> **TASK STATEMENT**:
Reproduce the data in full, exactly.

(Stored dataset items)
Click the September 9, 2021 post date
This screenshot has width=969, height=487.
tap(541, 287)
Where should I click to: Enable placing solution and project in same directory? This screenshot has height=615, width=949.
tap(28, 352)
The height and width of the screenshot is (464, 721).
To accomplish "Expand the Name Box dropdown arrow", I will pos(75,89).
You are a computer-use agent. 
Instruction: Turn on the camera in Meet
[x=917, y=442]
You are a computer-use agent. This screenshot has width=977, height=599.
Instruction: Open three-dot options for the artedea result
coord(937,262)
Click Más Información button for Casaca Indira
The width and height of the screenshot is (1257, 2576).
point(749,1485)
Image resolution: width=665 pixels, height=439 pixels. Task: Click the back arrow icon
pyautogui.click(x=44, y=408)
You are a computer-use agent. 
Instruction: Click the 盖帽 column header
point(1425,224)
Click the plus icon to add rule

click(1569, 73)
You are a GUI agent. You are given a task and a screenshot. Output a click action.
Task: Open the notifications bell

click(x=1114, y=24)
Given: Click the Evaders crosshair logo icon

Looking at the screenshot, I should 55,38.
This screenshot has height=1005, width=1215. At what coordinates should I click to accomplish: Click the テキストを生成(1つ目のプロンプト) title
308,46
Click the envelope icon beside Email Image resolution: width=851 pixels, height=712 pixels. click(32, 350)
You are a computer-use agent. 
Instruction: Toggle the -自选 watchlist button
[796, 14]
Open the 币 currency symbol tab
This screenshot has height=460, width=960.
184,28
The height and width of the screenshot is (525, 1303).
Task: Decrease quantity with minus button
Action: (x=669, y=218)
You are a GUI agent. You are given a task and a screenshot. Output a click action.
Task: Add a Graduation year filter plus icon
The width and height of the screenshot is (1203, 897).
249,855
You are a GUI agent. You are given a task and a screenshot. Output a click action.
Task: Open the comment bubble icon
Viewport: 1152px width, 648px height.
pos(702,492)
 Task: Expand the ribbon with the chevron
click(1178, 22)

> **OUTPUT**:
Click the September 9, 2021 post date
This screenshot has width=969, height=487.
tap(541, 287)
Where should I click to: Enable placing solution and project in same directory? This screenshot has height=615, width=949.
tap(28, 352)
The height and width of the screenshot is (464, 721).
To accomplish "Expand the Name Box dropdown arrow", I will pos(75,89).
You are a computer-use agent. 
Instruction: Turn on the camera in Meet
[x=917, y=442]
You are a computer-use agent. This screenshot has width=977, height=599.
Instruction: Open three-dot options for the artedea result
coord(937,262)
Click Más Información button for Casaca Indira
The width and height of the screenshot is (1257, 2576).
point(749,1485)
Image resolution: width=665 pixels, height=439 pixels. Task: Click the back arrow icon
pyautogui.click(x=44, y=408)
You are a computer-use agent. 
Instruction: Click the 盖帽 column header
point(1425,224)
Click the plus icon to add rule

click(1569, 73)
You are a GUI agent. You are given a task and a screenshot. Output a click action.
Task: Open the notifications bell

click(x=1114, y=24)
Given: Click the Evaders crosshair logo icon

Looking at the screenshot, I should 55,38.
This screenshot has height=1005, width=1215. At what coordinates should I click to accomplish: Click the テキストを生成(1つ目のプロンプト) title
308,46
Click the envelope icon beside Email Image resolution: width=851 pixels, height=712 pixels. click(32, 350)
You are a computer-use agent. 
Instruction: Toggle the -自选 watchlist button
[796, 14]
Open the 币 currency symbol tab
This screenshot has height=460, width=960.
184,28
The height and width of the screenshot is (525, 1303).
Task: Decrease quantity with minus button
Action: (x=669, y=218)
You are a GUI agent. You are given a task and a screenshot. Output a click action.
Task: Add a Graduation year filter plus icon
The width and height of the screenshot is (1203, 897).
249,855
You are a GUI agent. You are given a task and a screenshot. Output a click action.
Task: Open the comment bubble icon
Viewport: 1152px width, 648px height.
pos(702,492)
 Task: Expand the ribbon with the chevron
click(1178, 22)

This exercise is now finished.